On Monday the Daily Nation published a story about a Chinese restaurant in Nairobi’s Kilimani area that unapologetically refuses entry to African customers after 5 pm. Trying to gain entry after the appointed hour Nation journalist Njoki Chege was reportedly told “Masaa ya Waafrika yameisha” by a guard at the gate.
— Daily Nation (@dailynation) March 23, 2015
It took five seconds for twitter to go kaboom! The hashtags #ShutDownTheChinese , #RacistRestaurant and #NoBlacksHere trended as Kenyans expressed their disgust at the news. How was such a thing possible in Kenya in 2015? But, it wasn’t long before things took a dark turn. Soon fury over the apparent racism at the restaurant turned into a wholesale attack on Chinese people.
The Chinese with their small penis and flat buttocks shud know people.#ShutDownTheChinese
— KIBUCHI GABRIEL (@mkibuchis_Mzito) March 23, 2015
— Nyaga nyaga (@Di_Nyaga) March 23, 2015
— Mbukinya (@MuyembeleP) March 23, 2015
#noBlacksHere! ching chongs eat dogs and we don’t have to be there..!
— Sam Kipruto Bett (@Qipruu) March 23, 2015
The vicious pile on against Chinese people – as a whole – instead of the bigoted management of the restaurant was all too much for some Kenyans. Ronald Mackio, a local activist and filmmaker, counseled Kenyans against poisoning their own message by turning into the monster they were condemning.
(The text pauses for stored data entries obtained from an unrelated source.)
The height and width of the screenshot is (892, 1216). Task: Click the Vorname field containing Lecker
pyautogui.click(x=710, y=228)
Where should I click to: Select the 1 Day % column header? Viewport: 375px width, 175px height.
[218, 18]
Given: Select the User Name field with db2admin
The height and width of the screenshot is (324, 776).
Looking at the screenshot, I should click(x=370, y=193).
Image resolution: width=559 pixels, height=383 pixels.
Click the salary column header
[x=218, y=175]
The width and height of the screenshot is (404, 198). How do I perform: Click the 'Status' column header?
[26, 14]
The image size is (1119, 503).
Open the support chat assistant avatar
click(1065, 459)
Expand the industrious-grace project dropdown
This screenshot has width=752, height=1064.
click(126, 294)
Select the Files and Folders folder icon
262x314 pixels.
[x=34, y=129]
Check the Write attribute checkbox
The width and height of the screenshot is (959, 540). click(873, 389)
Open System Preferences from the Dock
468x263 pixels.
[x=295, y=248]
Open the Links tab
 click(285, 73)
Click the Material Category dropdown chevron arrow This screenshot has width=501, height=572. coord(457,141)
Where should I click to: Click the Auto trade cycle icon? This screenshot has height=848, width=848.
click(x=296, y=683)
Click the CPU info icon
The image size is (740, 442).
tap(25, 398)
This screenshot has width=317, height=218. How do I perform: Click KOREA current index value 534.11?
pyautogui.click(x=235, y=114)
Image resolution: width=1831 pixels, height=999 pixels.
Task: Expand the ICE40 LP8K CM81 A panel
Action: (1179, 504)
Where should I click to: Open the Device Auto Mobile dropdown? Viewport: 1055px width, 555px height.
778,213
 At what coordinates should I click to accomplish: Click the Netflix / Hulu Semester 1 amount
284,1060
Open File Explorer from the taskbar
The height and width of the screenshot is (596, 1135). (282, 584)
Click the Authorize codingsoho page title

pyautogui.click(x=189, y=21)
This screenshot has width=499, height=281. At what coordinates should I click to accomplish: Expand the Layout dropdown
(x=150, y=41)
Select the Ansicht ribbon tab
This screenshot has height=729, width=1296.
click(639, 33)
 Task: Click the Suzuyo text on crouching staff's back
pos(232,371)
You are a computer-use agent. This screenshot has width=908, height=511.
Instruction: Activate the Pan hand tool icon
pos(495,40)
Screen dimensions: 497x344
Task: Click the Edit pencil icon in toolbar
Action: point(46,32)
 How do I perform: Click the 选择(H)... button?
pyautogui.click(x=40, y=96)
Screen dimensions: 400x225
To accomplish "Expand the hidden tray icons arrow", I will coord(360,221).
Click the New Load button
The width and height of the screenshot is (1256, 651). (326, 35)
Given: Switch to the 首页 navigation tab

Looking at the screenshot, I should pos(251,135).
Let’s not become the very demons we are fighting. Don’t be racist in the name of condemning racism. — Ronald Mackio (@mackio_) March 23, 2015
Some observers theorised that Kenyans, scandal-ridden and bigoted against each other, were overcompensating for their own guilt.
We,corrupt tribalist Kenyans, so heavy laden by our guilt, are glad to find quick relief and scapegoat in racism.But our sins weigh heavier.
— Al-Amin Kimathi (@alaminkimathi) March 23, 2015
While some suggested it was a good opportunity for Kenyans to learn about how their own prejudices hurt others, particularly members of the Somali community who have been treated as second-class citizens in the recent past.
@bettywaitherero let ordinary Kenyans feel the pain. Same way Somali’s feel when discriminated,profiled n stereotyped. No double standards
— kdanmarigi (@kdan254) March 23, 2015
— Brian Kyallo Msafiri (@BrayoMsafiri) March 23, 2015
The management of the Chinese restaurant was wrong to refuse entry to African patrons but the Kenyans who, in a fit of self-righteousness, were involved in the racist pile on, showed themselves to be no better. This is perhaps not so surprising. Racism and tribalism, after all, are first cousins.
The impulse that made those Kenyans tweet those offensive things against the Chinese nation is the same one that makes them post/say/text (delete as appropriate) tribal vitriol. Given our own obvious faults, instead of running the owners of Chinese restaurant out of town – as some are suggesting online – we should respond with a little more empathy and give them another chance. We’re more like them than we think.